Greatness, true luxury, lies in that somewhat aristocratic disdain, not in the worst sense of the word, of always doing things by halves — the tumbler of brandy left partly undrunk on the terrace of a bar, the coins not fully gathered up from the dish on which the waiter has brought the change from your order, the last bits of sauce not mopped up, whole evenings of drowsiness and complacency, wasted without guilt for there is more than enough life to go around, because there’s plenty of time yet.

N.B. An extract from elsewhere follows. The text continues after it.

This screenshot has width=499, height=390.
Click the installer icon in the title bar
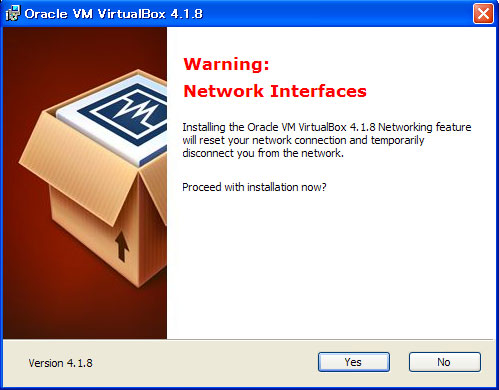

This is the attitude that stands in contrast to that of the miserable wretch driven by the most visceral and tight-fisted need to see poetry in the idea of draining every last drop of what life has to offer. And so he throws nothing away, and saves for a rainy day, stingily hoarding the leftovers to be polished off later, much as a dog that has had its fill might bury bones next to a tree so as not to let a single ounce of food go to waste, and he dunks every last churro in his order of hot chocolate, no matter that he’s full to bursting, whether or not he has any room left in his belly. It’s a thousand times better to always leave a little something on the plate, to thumb your nose elegantly at part of the banquet, to dine, say, with a ravishing lady and gracefully allow her to escape with her life. And, in that same haughty vein, to abandon life at the midway point, to up and leave, just like that, as one might leave untouched what remains of an ice-cream cone now melted or a saucer bearing loose change.